╭─ PROVIDED PASSAGE

In a new experiment comparing different types of collaboration, researchers found that pairs of humans working together produced more original ideas than individuals collaborating with artificial intelligence or using internet search tools. The findings suggest that human interaction still holds a creative edge—especially when it comes to generating novel ideas—despite the growing capabilities of generative AI like ChatGPT.
Generative artificial intelligence has made headlines for its apparent creative capabilities, from composing music to brainstorming business ideas. These systems, such as ChatGPT, can generate content based on patterns in massive datasets. As they become increasingly integrated into everyday tasks, many researchers have begun to ask whether AI can actually enhance human creativity—or even surpass it.
To investigate this question, a team of researchers led by Min Tang at the University Institute of Schaffhausen compared creative performance across several types of collaboration. Their goal was to determine how working with AI stacks up against other sources of external input—like working with another human or using the internet for inspiration. The study was published in The Journal of Creative Behavior.

╰─

ASSIGNMENT A ::
In the passage on creative collaboration, rewrite the paragraph beginning "Generative artificial intelligence has made headlines" as a short bulleted list that keeps its main facts.
ASSIGNMENT B ::
Summarize the passage on creative collaboration in two sentences.
ASSIGNMENT C ::
List every source of external input that the passage on creative collaboration says the study compared.

╭─ ENTRIES SUPPLIED

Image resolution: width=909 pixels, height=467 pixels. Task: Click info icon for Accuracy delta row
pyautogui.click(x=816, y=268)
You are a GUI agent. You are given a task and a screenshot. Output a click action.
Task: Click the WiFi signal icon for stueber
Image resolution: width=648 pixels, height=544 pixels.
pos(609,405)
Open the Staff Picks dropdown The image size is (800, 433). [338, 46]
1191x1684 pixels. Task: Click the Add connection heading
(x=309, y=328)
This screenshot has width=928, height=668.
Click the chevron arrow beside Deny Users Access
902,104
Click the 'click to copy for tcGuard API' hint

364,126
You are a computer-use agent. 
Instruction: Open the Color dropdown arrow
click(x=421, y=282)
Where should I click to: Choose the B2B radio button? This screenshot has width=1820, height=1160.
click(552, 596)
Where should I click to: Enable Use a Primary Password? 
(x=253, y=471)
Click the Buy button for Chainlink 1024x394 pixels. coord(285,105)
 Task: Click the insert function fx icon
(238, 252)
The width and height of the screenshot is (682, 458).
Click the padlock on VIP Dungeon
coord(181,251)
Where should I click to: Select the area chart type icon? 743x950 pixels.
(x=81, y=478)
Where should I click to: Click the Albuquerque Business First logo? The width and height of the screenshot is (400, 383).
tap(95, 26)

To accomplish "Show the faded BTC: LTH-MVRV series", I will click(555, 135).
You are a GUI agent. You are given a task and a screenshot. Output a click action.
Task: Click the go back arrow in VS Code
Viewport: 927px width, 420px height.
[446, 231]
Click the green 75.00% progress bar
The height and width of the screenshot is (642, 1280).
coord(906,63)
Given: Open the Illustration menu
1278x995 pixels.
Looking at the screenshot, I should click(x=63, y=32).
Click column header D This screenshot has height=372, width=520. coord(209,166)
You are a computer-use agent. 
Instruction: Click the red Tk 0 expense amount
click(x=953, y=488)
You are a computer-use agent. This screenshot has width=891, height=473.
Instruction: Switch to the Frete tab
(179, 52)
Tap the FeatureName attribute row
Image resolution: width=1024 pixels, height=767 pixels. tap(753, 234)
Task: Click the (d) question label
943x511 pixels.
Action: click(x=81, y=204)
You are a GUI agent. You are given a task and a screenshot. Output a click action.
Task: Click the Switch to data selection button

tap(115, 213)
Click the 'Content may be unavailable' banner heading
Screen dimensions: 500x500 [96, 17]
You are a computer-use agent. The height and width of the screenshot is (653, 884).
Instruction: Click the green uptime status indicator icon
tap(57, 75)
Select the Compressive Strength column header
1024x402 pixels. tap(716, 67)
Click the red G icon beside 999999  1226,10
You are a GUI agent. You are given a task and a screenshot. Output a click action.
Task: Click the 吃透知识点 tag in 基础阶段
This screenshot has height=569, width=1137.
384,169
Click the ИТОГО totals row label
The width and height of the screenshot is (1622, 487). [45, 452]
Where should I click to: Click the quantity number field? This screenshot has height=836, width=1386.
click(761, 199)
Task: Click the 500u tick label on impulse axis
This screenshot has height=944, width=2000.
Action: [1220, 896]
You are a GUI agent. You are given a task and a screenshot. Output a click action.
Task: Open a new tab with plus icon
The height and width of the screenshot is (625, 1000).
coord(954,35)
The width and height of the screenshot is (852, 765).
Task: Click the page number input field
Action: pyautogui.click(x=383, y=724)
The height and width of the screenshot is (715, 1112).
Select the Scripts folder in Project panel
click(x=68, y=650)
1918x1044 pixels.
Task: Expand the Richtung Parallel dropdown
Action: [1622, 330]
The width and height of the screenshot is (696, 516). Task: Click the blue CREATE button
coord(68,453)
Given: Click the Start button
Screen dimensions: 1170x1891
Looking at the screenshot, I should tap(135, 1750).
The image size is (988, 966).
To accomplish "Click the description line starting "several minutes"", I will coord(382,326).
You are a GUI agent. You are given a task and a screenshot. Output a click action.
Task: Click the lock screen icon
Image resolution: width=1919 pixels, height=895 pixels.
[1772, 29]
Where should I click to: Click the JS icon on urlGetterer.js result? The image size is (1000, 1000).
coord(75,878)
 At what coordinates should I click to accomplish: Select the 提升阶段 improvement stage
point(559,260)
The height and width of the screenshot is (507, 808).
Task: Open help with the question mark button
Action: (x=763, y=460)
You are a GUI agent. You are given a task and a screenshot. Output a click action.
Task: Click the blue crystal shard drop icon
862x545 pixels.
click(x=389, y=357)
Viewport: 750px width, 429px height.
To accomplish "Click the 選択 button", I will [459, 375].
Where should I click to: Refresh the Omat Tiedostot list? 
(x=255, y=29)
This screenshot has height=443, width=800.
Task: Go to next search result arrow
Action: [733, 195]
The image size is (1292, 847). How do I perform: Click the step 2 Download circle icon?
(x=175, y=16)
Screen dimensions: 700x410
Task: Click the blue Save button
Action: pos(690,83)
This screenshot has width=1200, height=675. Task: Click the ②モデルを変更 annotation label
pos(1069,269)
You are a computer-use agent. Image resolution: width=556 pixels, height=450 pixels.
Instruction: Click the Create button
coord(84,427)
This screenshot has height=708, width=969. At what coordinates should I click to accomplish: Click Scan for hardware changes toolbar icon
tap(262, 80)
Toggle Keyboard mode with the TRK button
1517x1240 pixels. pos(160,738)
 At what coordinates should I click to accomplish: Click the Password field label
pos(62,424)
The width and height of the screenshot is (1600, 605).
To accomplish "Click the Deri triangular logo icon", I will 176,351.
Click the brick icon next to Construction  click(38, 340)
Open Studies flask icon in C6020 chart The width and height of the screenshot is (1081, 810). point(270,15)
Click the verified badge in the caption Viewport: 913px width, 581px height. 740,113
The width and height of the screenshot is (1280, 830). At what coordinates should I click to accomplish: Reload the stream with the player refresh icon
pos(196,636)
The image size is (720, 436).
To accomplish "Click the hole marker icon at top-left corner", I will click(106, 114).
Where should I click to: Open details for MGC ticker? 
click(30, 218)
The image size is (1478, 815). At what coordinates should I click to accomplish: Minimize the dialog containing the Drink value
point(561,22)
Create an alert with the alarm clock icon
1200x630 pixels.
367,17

╰─

ANSWER SECTION A ::
- Generative AI has drawn attention for apparent creative abilities, such as composing music and brainstorming business ideas.
- Systems like ChatGPT generate content from patterns in massive datasets.
- As these systems spread into everyday tasks, researchers have begun asking whether AI can enhance or even surpass human creativity.

ANSWER SECTION B ::
A study led by Min Tang at the University Institute of Schaffhausen and published in The Journal of Creative Behavior compared creative performance across several types of collaboration to see how working with AI compares with other sources of input. It found that pairs of humans produced more original ideas than individuals working with AI or using internet search tools, which suggests that human interaction still has a creative edge.

ANSWER SECTION C ::
- Working with another human
- Working with artificial intelligence
- Using internet search tools